- Born: 1993 (age 32–33)
- Education: The Federal Polytechnic, Owerri
- Known for: Hyperrealistic Portraits
- Movement: Hyperrealism
- Website: https://www.oscarukonu.com

= Oscar Ukonu =

Nigerian ballpoint pen artist

Oscar Ukonu (born 1993) is a Nigerian ballpoint pen artist based in Lagos, Nigeria. He is known for his hyperrealist portraits.

== Early life and education ==
Ukonu was born in 1993. He began drawing, as a hobby, when he was nine. He studied architecture at Federal Polytechnic in Nekede, Nigeria.

== Art ==
While studying architecture, he drew a lot of pencil-based drawings followed by experimenting with rapidograph ink pens to develop his own art style. In 2014, after spending a considerable time looking at different mediums and drawing tools, he chose the ballpoint pen to produce his photorealistic works. His work is described as hyperrealism and Afrorealism. He uses his hyperreal illustrations as a medium for social critique, as well as to convey a social message about the African descent. According to himself, he "constantly explores Black identity and pride in an increasingly globalized world, as well as ideas surrounding Afrorealism."
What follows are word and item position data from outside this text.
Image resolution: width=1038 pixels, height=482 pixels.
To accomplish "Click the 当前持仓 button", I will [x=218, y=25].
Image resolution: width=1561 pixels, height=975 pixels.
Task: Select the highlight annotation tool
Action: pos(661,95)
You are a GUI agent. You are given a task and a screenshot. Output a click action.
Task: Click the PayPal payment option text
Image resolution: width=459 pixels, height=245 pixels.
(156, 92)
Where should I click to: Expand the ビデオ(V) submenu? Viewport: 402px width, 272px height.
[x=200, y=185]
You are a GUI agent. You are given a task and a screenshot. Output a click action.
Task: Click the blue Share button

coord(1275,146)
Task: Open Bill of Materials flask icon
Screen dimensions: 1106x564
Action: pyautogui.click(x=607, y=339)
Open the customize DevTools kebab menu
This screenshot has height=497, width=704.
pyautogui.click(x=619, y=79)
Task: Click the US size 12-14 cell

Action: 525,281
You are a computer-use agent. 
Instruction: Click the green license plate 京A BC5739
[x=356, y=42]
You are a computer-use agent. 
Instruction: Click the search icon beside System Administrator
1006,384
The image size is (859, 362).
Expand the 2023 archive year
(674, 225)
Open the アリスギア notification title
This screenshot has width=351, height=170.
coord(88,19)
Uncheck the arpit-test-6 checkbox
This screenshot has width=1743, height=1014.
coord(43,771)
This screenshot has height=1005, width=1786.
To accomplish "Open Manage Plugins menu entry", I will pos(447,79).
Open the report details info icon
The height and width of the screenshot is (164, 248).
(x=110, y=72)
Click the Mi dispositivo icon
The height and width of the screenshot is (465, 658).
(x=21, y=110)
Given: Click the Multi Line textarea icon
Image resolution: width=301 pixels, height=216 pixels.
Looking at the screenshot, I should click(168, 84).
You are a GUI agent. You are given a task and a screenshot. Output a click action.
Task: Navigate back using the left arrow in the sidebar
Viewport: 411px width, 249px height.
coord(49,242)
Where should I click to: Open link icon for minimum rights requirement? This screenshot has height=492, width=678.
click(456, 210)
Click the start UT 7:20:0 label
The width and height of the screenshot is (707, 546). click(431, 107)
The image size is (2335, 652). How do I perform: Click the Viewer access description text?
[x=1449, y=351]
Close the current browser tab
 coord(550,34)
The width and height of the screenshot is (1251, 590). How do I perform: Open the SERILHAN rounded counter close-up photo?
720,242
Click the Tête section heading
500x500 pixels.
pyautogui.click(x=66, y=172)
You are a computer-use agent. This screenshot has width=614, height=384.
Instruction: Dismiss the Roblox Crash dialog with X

An artwork can take him up six weeks, during which he will use about ten pens due to wear and tear on the nib. For such a work, he will use about 20 photos he's taken of the subject for reference. He employs three basic techniques in his artworks: hatching, crosshatching, and scribbling.

In 2020, his submission Blue Boy was placed 6th in Société Bic's BIC Art Master competition.